Write out every one of the records below word for word, changing nothing.

═══ MATERIAL PROVIDED

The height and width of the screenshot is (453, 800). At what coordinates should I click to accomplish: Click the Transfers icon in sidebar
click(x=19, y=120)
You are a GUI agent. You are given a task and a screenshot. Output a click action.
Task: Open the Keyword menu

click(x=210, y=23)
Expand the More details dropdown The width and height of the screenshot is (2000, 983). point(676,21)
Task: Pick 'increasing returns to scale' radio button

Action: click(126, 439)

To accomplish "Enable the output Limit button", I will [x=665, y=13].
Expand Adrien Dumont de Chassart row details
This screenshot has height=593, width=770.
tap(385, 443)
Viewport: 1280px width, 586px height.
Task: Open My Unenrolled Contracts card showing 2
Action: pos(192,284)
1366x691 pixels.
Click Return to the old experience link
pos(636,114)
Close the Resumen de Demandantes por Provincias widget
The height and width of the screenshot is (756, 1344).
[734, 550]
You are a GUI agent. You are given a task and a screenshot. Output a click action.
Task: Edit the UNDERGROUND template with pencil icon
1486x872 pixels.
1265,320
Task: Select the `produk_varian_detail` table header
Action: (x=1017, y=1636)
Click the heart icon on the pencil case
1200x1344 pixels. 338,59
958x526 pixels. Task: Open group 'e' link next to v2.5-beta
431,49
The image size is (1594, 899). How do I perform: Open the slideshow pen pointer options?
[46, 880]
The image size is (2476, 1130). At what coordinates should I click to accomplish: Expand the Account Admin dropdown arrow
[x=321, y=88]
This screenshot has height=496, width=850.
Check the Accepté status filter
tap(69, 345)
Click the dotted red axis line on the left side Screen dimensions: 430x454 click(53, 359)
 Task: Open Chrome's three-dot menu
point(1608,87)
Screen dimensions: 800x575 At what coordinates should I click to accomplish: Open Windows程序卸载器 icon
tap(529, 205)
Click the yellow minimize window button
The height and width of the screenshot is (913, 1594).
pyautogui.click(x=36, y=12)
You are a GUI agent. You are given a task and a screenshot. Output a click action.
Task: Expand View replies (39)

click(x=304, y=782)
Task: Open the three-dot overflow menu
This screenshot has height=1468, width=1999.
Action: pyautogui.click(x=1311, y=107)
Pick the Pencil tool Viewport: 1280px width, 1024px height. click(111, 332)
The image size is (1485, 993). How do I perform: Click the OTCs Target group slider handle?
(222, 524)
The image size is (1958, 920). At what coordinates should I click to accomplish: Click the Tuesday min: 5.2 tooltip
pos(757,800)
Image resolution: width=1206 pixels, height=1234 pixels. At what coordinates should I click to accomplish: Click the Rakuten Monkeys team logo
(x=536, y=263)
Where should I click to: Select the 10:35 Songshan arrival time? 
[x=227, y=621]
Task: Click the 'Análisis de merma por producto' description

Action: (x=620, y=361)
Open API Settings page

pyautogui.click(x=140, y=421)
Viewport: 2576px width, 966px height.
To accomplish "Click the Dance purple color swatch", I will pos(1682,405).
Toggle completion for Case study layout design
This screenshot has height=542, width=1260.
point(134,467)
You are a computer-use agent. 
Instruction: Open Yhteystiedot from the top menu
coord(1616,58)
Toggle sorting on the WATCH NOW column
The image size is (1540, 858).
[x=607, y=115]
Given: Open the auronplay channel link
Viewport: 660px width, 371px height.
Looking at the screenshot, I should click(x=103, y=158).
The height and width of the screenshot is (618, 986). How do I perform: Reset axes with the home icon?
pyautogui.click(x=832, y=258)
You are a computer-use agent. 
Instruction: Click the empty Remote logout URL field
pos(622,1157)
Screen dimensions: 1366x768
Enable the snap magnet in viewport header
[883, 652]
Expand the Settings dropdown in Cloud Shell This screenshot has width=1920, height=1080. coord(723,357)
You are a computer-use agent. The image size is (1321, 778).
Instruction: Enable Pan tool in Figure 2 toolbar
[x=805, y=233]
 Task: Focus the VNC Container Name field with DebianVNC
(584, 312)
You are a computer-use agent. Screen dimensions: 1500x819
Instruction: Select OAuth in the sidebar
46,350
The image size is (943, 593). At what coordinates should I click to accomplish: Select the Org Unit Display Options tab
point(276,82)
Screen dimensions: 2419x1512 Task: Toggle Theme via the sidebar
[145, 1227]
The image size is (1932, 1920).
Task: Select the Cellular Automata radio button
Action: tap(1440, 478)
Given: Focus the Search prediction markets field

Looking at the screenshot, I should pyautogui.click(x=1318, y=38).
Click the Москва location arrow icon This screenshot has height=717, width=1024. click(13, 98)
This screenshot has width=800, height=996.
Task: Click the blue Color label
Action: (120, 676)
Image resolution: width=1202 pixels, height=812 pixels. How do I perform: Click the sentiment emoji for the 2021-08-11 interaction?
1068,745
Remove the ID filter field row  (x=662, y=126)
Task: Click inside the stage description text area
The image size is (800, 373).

══════

SOLUTION FOR THIS PROBLEM |
The height and width of the screenshot is (453, 800). At what coordinates should I click to accomplish: Click the Transfers icon in sidebar
click(x=19, y=120)
You are a GUI agent. You are given a task and a screenshot. Output a click action.
Task: Open the Keyword menu

click(x=210, y=23)
Expand the More details dropdown The width and height of the screenshot is (2000, 983). point(676,21)
Task: Pick 'increasing returns to scale' radio button

Action: click(126, 439)

To accomplish "Enable the output Limit button", I will [x=665, y=13].
Expand Adrien Dumont de Chassart row details
This screenshot has height=593, width=770.
tap(385, 443)
Viewport: 1280px width, 586px height.
Task: Open My Unenrolled Contracts card showing 2
Action: pos(192,284)
1366x691 pixels.
Click Return to the old experience link
pos(636,114)
Close the Resumen de Demandantes por Provincias widget
The height and width of the screenshot is (756, 1344).
[734, 550]
You are a GUI agent. You are given a task and a screenshot. Output a click action.
Task: Edit the UNDERGROUND template with pencil icon
1486x872 pixels.
1265,320
Task: Select the `produk_varian_detail` table header
Action: (x=1017, y=1636)
Click the heart icon on the pencil case
1200x1344 pixels. 338,59
958x526 pixels. Task: Open group 'e' link next to v2.5-beta
431,49
The image size is (1594, 899). How do I perform: Open the slideshow pen pointer options?
[46, 880]
The image size is (2476, 1130). At what coordinates should I click to accomplish: Expand the Account Admin dropdown arrow
[x=321, y=88]
This screenshot has height=496, width=850.
Check the Accepté status filter
tap(69, 345)
Click the dotted red axis line on the left side Screen dimensions: 430x454 click(53, 359)
 Task: Open Chrome's three-dot menu
point(1608,87)
Screen dimensions: 800x575 At what coordinates should I click to accomplish: Open Windows程序卸载器 icon
tap(529, 205)
Click the yellow minimize window button
The height and width of the screenshot is (913, 1594).
pyautogui.click(x=36, y=12)
You are a GUI agent. You are given a task and a screenshot. Output a click action.
Task: Expand View replies (39)

click(x=304, y=782)
Task: Open the three-dot overflow menu
This screenshot has height=1468, width=1999.
Action: pyautogui.click(x=1311, y=107)
Pick the Pencil tool Viewport: 1280px width, 1024px height. click(111, 332)
The image size is (1485, 993). How do I perform: Click the OTCs Target group slider handle?
(222, 524)
The image size is (1958, 920). At what coordinates should I click to accomplish: Click the Tuesday min: 5.2 tooltip
pos(757,800)
Image resolution: width=1206 pixels, height=1234 pixels. At what coordinates should I click to accomplish: Click the Rakuten Monkeys team logo
(x=536, y=263)
Where should I click to: Select the 10:35 Songshan arrival time? 
[x=227, y=621]
Task: Click the 'Análisis de merma por producto' description

Action: (x=620, y=361)
Open API Settings page

pyautogui.click(x=140, y=421)
Viewport: 2576px width, 966px height.
To accomplish "Click the Dance purple color swatch", I will pos(1682,405).
Toggle completion for Case study layout design
This screenshot has height=542, width=1260.
point(134,467)
You are a computer-use agent. 
Instruction: Open Yhteystiedot from the top menu
coord(1616,58)
Toggle sorting on the WATCH NOW column
The image size is (1540, 858).
[x=607, y=115]
Given: Open the auronplay channel link
Viewport: 660px width, 371px height.
Looking at the screenshot, I should click(x=103, y=158).
The height and width of the screenshot is (618, 986). How do I perform: Reset axes with the home icon?
pyautogui.click(x=832, y=258)
You are a computer-use agent. 
Instruction: Click the empty Remote logout URL field
pos(622,1157)
Screen dimensions: 1366x768
Enable the snap magnet in viewport header
[883, 652]
Expand the Settings dropdown in Cloud Shell This screenshot has width=1920, height=1080. coord(723,357)
You are a computer-use agent. The image size is (1321, 778).
Instruction: Enable Pan tool in Figure 2 toolbar
[x=805, y=233]
 Task: Focus the VNC Container Name field with DebianVNC
(584, 312)
You are a computer-use agent. Screen dimensions: 1500x819
Instruction: Select OAuth in the sidebar
46,350
The image size is (943, 593). At what coordinates should I click to accomplish: Select the Org Unit Display Options tab
point(276,82)
Screen dimensions: 2419x1512 Task: Toggle Theme via the sidebar
[145, 1227]
The image size is (1932, 1920).
Task: Select the Cellular Automata radio button
Action: tap(1440, 478)
Given: Focus the Search prediction markets field

Looking at the screenshot, I should pyautogui.click(x=1318, y=38).
Click the Москва location arrow icon This screenshot has height=717, width=1024. click(13, 98)
This screenshot has width=800, height=996.
Task: Click the blue Color label
Action: (120, 676)
Image resolution: width=1202 pixels, height=812 pixels. How do I perform: Click the sentiment emoji for the 2021-08-11 interaction?
1068,745
Remove the ID filter field row  (x=662, y=126)
Task: Click inside the stage description text area
The image size is (800, 373).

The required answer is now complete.